As alterações ao Imposto Municipal sobre Imóveis (IMI) anunciado, na semana passada, pelo governo tem gerado reações adversas no Algarve. Em causa está o ajustamento de coeficientes em função da vista ou da exposição solar do edifício, por isso, numa região com elevado número de horas de sol as críticas não tardaram a surgir.
O deputado social-democrata Cristóvão Norte, eleito pelo Algarve, afirma que este «mal disfarçado aumento do IMI» é «irracional», acrescentando que, como «não há coragem de admitir que se quer aumentar impostos, faz-se
assim».
O deputado refere ainda que hoje, os preços das casas têm em consideração a vista, a exposição solar, bem como outros fatores. Também o IMI já reflete essas condicionantes. «Vai pagar-se outra vez pelo que já se paga», resume. E vai mais longe, garantindo que a medida para o «Algarve é uma calamidade», pois não haverá uma zona com tantas construções em áreas que se veja o mar ou que haja exposição solar como a região no sul de Portugal.
«Ou seja, em regra, o que vai acontecer é que o IMI vai subir em todo o país, mas subirá certamente mais no Algarve», concluiu o deputado, que informa ter subscrito o projeto para revogar esta alteração.
O PSD do Algarve refere ainda, em nota de imprensa, a mesma preocupação que o deputado social-democrata. «Trata-se de uma engenharia fiscal que prejudica todos, mas de forma mais grave os mais pobres. Porquê? Quão mais relevantes para a determinação do imposto forem não as condições próprias do imóvel (qualidade, data de construção, riscos sísmicos, metros quadrados), mas outros elementos como as vistas ou a exposição solar, maior é a certeza que construções piores terão valorizações maiores e terão aumentos significativos».

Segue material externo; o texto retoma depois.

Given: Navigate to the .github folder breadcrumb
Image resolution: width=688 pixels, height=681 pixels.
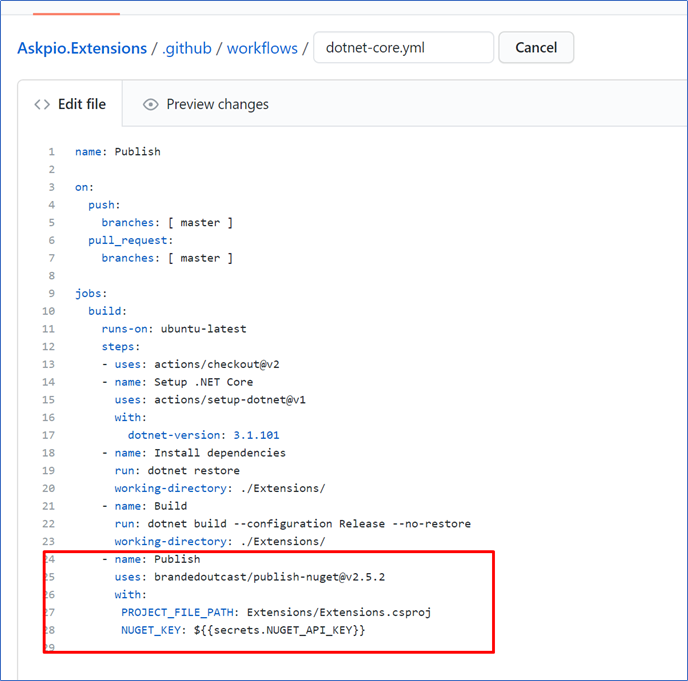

Também o CDS-PP, a 4 de agosto, questionou as autarquias portuguesas sobre o impacto nas receitas provenientes de impostos indiretos em cada uma delas, deixando, no entanto, de fora as cinco autarquias com presidência centrista.
«No requerimento dirigido aos restantes 303 municípios, o CDS questiona, tendo em consideração que este imposto constitui uma fonte de receita das autarquias portuguesas e ponderando as recentes alterações legislativas promovidas pelo governo ao código do IMI, qual é o impacto nas receitas provenientes de impostos indiretos em cada uma» delas, lê-se no documento.
A Comissão Executiva da Algfuturo, liderada pelo ex–autarca farense José Vitorino, considera que «as alterações introduzidas nos fatores majorativos das novas regras de cálculo do IMI», são «mais uma machadada na economia e emprego, agravando as insustentabilidades», caso venham a ser aplicadas no Algarve.
E nem a hotelaria deixou de reagir. A Associação dos Hotéis e Empreendimentos Turísticos do Algarve (AHETA) contesta as recentes alterações tributárias que, na prática, permitem «o aumento de impostos, atendendo que as mesmas têm um impacto direto na atividade turística do Algarve», em particular no Turismo Residencial. Esta situação é, sobretudo, penalizadora para regiões como Algarve, cujos fatores majorativos de qualidade da oferta turística e residencial assentam em moradias unifamiliares, localização excecional e operacionalidade relativas dos seus edifícios, como é o caso da orientação dos prédios, exemplifica a AHETA.
«E embora este aumento de IMI só vá ocorrer quando os prédios forem avaliados, a verdade é que esta medida afeta não só a imagem externa como coloca em causa a atração de Investimento Direto Estrangeiro». A preocupação dos hoteleiros é que estas alterações para o Turismo Residencial, que está a apresentar tendências de recuperação, são «tudo o que não seria necessário para enfrentar os desafios competitivos do sector».